Monday, July 25, 2011

The Boehner two-step (UPDATE)

Monday afternoon, the Speaker had a press conference with the rest of the GOP leadership to divulge new details on the latest debt limit proposal.  Boehner said this plan will provide spending cuts, while avoiding default (readers know how I feel about that terminology from the last few posts).  Basically, borrowing would not exceed spending cuts, there'd be no tax increases involved, and a vote on a balanced budget amendment would be required by year's end.  Hmmm, let's see...



The devil is in the details, so as The Hill digs into these a bit more, many Republicans appear skeptical, and rightly so.  The plan proposes an initial $1T debt ceiling increase if $1.2T in spending cuts is agreed upon.  There's a couple of questionable issues here.  We're talking about a trillion dollar increase immediately on our debt, as opposed to $1.1T in cuts over the next decade.  Besides the 'trust' factor of whether Congress and the President would actually even follow through with this promise to set these spending cuts in motion, that's only a fraction in billions each year when compared to the $14.3T-and-rising national debt!  On top of that conundrum, lies the proposal for a bi-partisan commission that would determine the spending cuts (let's hope they don't gut the vital while keeping the frivolous), and pave the way for the next step: an additional round of similar ratio increases/cuts at the tune of a later $1.6T debt limit increase (again, immediately) in exchange for $1.8T in additional spending cuts (also over the next 10 years).  Total: a $2.6T debt ceiling increase for $3T in spending cuts, all in 2-steps.
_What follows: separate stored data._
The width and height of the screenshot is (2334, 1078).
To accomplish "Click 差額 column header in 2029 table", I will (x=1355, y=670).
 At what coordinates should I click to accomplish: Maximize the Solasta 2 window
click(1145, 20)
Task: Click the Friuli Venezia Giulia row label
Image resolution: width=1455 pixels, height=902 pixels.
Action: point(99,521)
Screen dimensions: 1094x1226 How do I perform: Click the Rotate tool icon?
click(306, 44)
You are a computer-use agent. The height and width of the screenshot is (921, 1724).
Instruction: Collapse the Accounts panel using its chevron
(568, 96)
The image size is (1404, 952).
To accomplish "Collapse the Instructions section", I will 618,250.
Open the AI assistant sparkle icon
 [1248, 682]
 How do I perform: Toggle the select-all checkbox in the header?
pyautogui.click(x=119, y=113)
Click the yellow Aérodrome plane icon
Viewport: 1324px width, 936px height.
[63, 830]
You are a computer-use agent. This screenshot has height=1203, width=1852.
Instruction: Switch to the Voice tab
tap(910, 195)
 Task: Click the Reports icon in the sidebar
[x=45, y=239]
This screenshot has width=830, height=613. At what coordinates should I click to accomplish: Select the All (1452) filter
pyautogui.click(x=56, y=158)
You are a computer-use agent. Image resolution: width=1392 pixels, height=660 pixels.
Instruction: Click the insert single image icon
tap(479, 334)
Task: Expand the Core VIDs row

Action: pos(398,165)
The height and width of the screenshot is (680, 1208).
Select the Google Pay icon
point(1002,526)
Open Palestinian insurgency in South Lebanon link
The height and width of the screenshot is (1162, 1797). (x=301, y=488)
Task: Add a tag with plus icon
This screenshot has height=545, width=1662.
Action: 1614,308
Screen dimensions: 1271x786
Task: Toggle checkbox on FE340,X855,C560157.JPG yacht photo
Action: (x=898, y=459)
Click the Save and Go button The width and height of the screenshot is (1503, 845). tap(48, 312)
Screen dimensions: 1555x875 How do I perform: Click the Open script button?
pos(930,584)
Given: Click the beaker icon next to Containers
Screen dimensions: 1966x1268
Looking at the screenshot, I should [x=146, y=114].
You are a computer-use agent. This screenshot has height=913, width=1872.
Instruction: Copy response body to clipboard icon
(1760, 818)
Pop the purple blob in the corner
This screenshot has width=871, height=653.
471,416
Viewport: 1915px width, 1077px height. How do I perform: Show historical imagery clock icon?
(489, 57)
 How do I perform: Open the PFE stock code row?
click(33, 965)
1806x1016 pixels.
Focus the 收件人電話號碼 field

Now, Reid's plan is definitely no better, and full of gimmicks, so don't take this as just beating up on Boehner for the sake of it.  But don't you love how 'ceiling' or 'limit' is being used throughout this debate?  Or that a commission of a few (assuredly, the most radical among the Democrat alignment) within the entire elected body would figure out the cuts?  The desired 'greater than 1:1' ratio is said to be attained when ceiling increases will occur immediately, but spending cuts in any of these proposals over the past few weeks are stretched out over a 10-year period, giving us $300B/year with Boehner's latest, as our deficit increases in the trillions each year.  I'm no accountant, but how's that slightly greater than 1:1?  It's NOT by far...

The White House has announced that Obama will address the nation tonight as a follow-up to these discussions...I'm sure he'll tell us how this proposal guts too much, blaming Republicans for the complete opposite of what they're trying to achieve, and certain to express how his tax-and-spend approach would be more balanced, along with more shared sacrifice class warfare rhetoric.  Will these people ever get serious about the debt that's been racked up, particularly that of Obama's first few years alone?

UPDATE: Hot Air reports that the CBO has scored Boehner’s bill and finds that it would save less than $1T over 10 years, and only $1 billion this year, in which Boehner's office has said they'll be re-writing the proposal to match the amount of the debt ceiling increase.  It won't matter, because there's no 'real' match, Speaker.  A trillion spent NOW still doesn't equal a trillion cut over 10 years!  Also, Heritage explores how Boehner's plan will lead to tax increases.  This is just more capitulation from our so-called leaders, folks.